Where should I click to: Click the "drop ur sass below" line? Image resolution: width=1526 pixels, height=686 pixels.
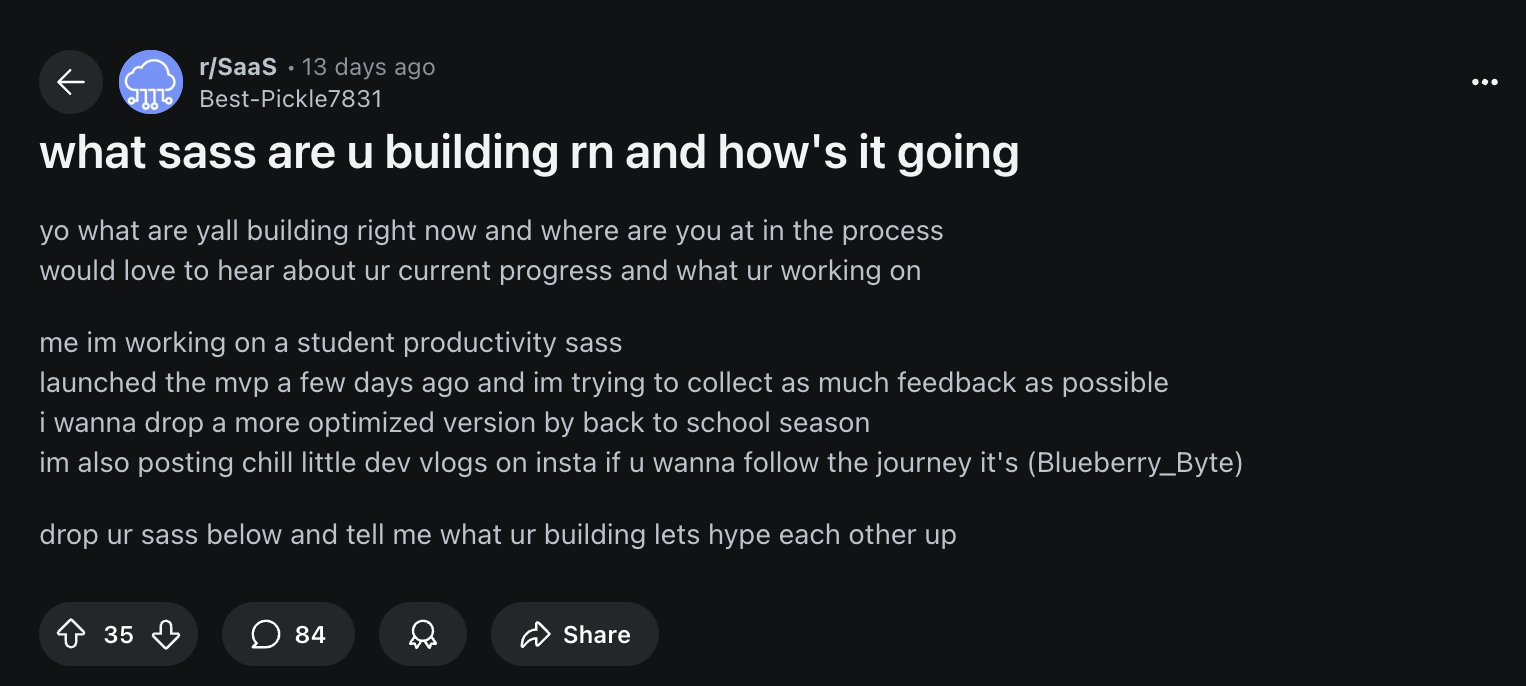(498, 535)

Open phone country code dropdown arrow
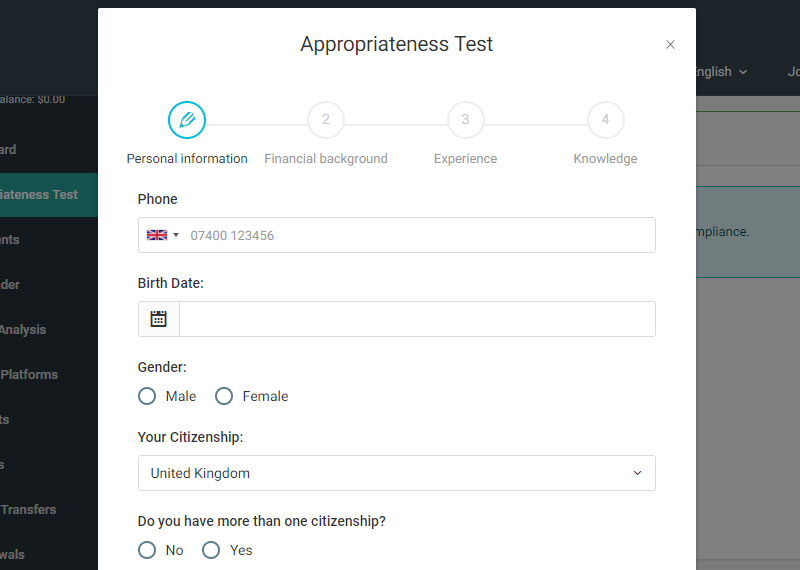(176, 235)
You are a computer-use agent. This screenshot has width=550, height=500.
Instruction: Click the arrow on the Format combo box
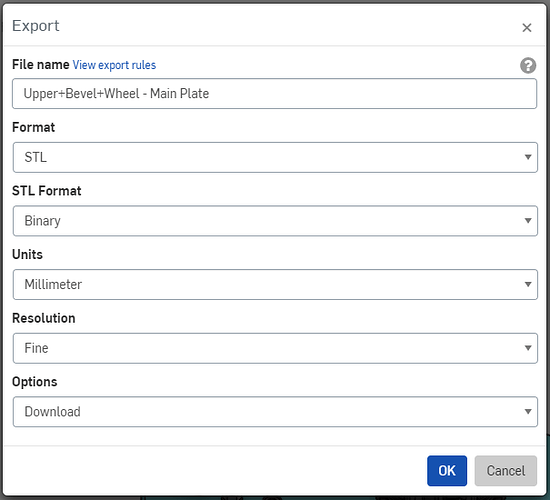click(x=528, y=157)
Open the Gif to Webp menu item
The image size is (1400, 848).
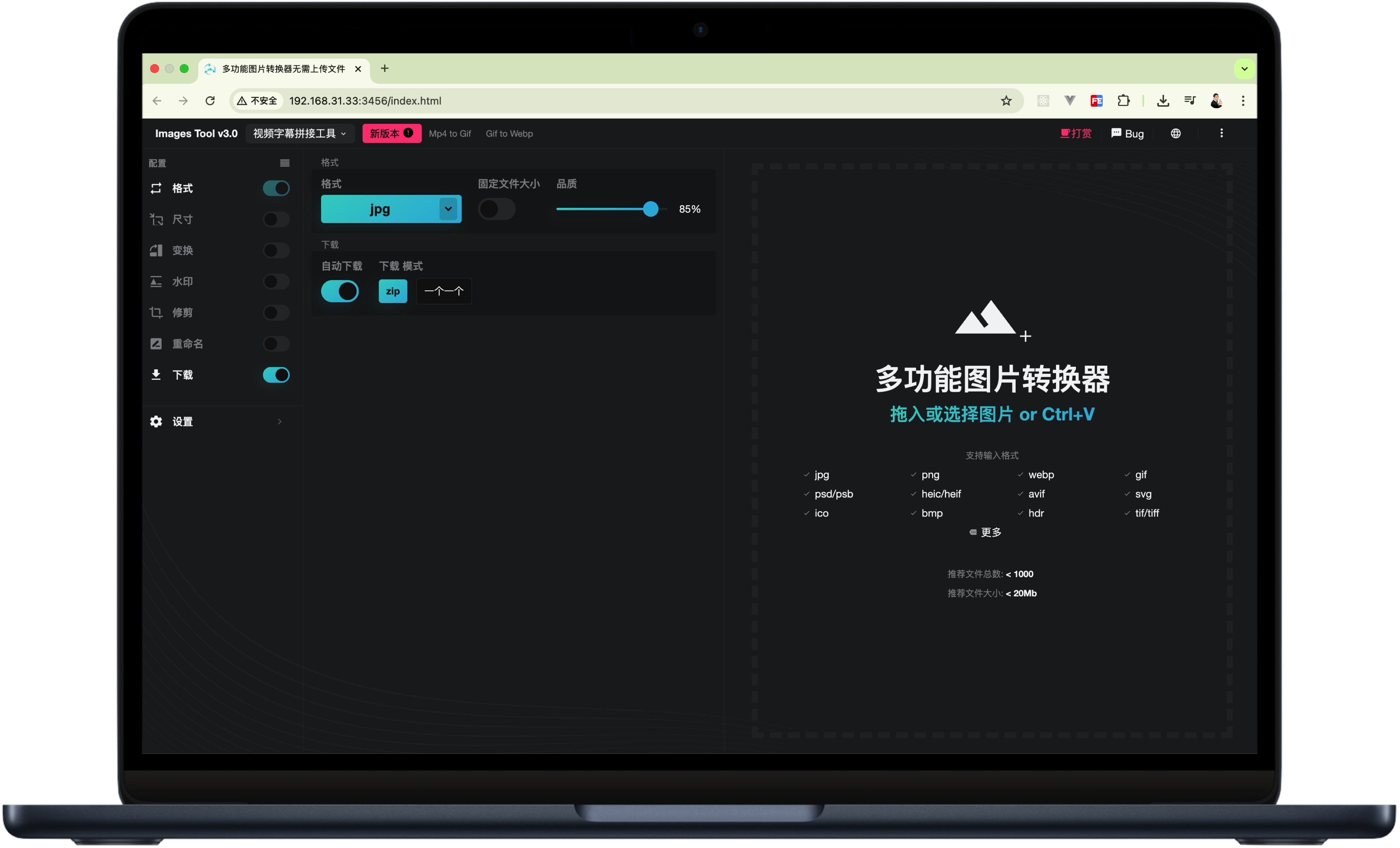click(x=509, y=134)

--------------------

• [AIM]
Lay out the listing above as a JSON list of strings, one string per line, skipping blank lines and omitting the pictures.

• [ANSWER BELOW]
[
  "Where should I click to: Click the \"drop ur sass below\" line? Image resolution: width=1526 pixels, height=686 pixels.",
  "(498, 535)",
  "Open phone country code dropdown arrow",
  "(176, 235)",
  "You are a computer-use agent. This screenshot has width=550, height=500.",
  "Instruction: Click the arrow on the Format combo box",
  "click(x=528, y=157)",
  "Open the Gif to Webp menu item",
  "The image size is (1400, 848).",
  "click(x=509, y=134)"
]